What is the fastest way to do this without a loop? I believe the dplyr package is the fastest, but I'm quite new to it, and I'm unsure on how to deal with it. In my attempt I first group by time, and then gather the variables but I receive a warning and several variables are dropped. I'm unsure on how to select the variables for each group.
dat %>%
group_by(t) %>%
gather(key, value, -t)
# Warning message:
# attributes are not identical across measure variables;
# they will be dropped
CONDITIONING
How to include in the previous operation a condition such that in the following table, the operation is computed only when cond == id.
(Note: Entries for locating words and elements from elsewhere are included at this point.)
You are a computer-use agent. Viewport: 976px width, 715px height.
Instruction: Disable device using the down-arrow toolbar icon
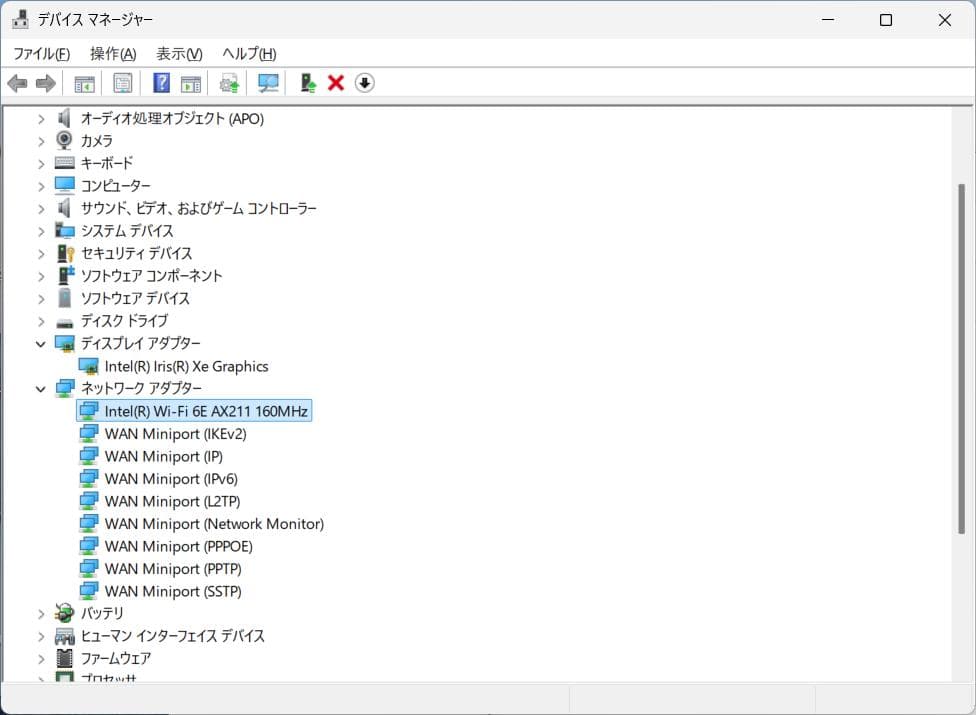point(365,82)
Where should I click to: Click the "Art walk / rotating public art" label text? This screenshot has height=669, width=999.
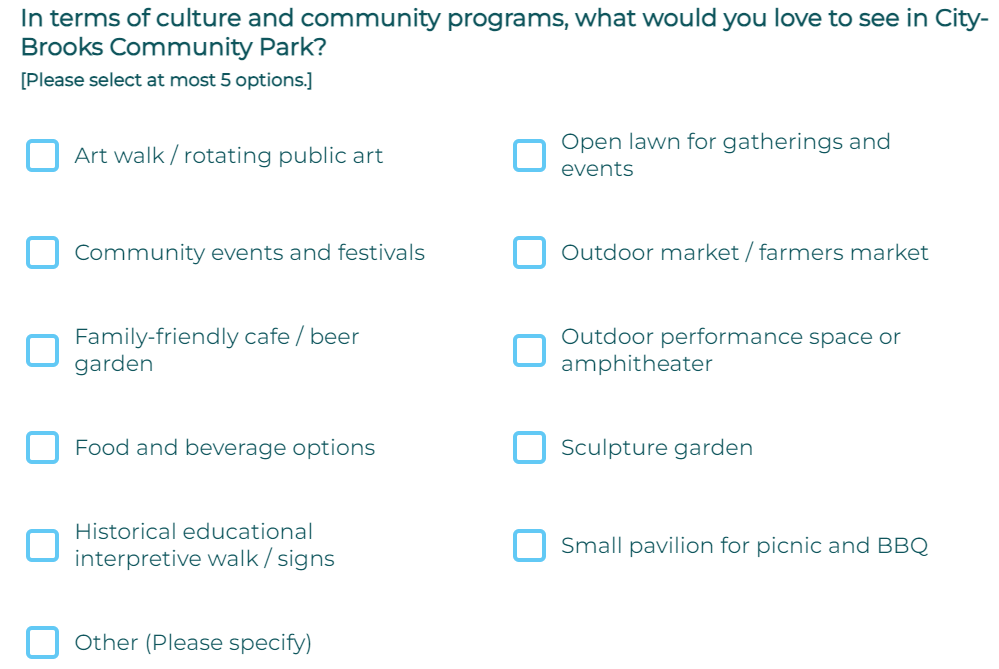pos(228,156)
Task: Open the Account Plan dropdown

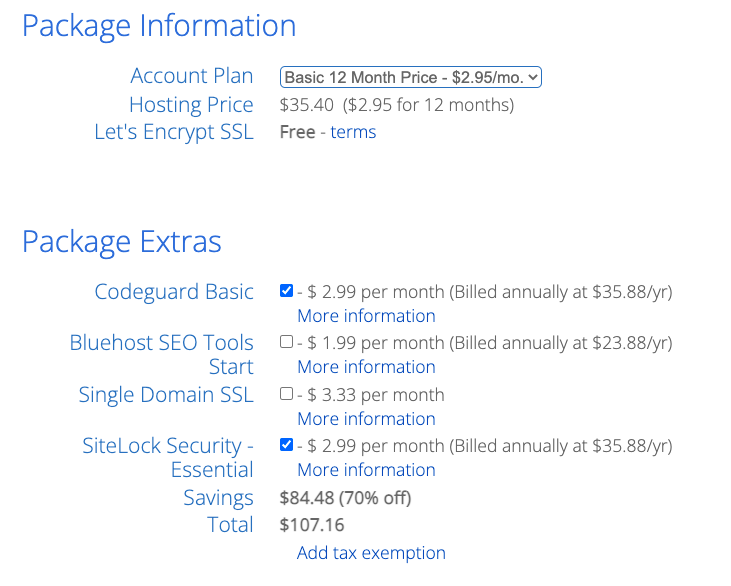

For example, for the first row we would have: 0 because subjects B, C and D all have values different from their id (cond is A). For row 6 instead the operation is (2*52 + 12*62 + 17*67) / sd(c(2,12,17)).
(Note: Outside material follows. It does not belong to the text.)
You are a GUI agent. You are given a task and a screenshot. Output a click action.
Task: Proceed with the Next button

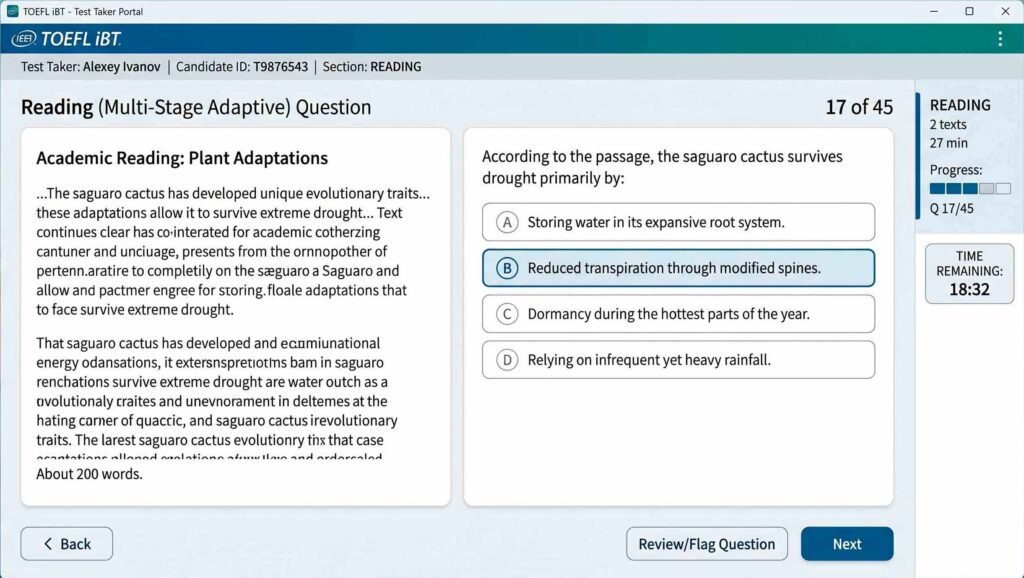pos(846,544)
dat <- data.frame(t = rep(seq(1, 5, 1),4), id = rep(c(rep("A",5), rep("B",5), rep("C",5), rep("D",5)), 1),
x = 1:20, y = 51:70, h = c(rep(1,10), rep(0,10) ) )
dat <- arrange(dat, t)
dat <- data.frame(dat, cond = c("B", "A", "A", "A", "A", "B", "C", "D", "A", "B", "D", "C", "A", "D", "C", "A", "A", "C", "C", "B") )
dat
# t id x y h cond
# 1 1 A 1 51 1 B
# 2 1 B 6 56 1 A
# 3 1 C 11 61 0 A
# 4 1 D 16 66 0 A
# 5 2 A 2 52 1 A
# 6 2 B 7 57 1 B
# 7 2 C 12 62 0 C
# 8 2 D 17 67 0 D
# 9 3 A 3 53 1 A
# 10 3 B 8 58 1 B
# 11 3 C 13 63 0 D
# 12 3 D 18 68 0 C
# 13 4 A 4 54 1 A
# 14 4 B 9 59 1 D
# 15 4 C 14 64 0 C
# 16 4 D 19 69 0 A
# 17 5 A 5 55 1 A
# 18 5 B 10 60 1 C
# 19 5 C 15 65 0 C
# 20 5 D 20 70 0 B
A proposed solution
dat %>%
filter(id == cond) %>%
group_by(t) %>%
mutate(new = h * ((sum(x *y) - (x * y))/map_dbl(row_number(), ~ sd(x[-.x])))) %>%
bind_rows(dat %>% filter(id != cond))
works very well but partially, as it creates NaN from multiplying 0 * Inf. Instead I would like to have 0 when the conditions do not apply or when the standard deviation at the denominator is 0. Thank you so much!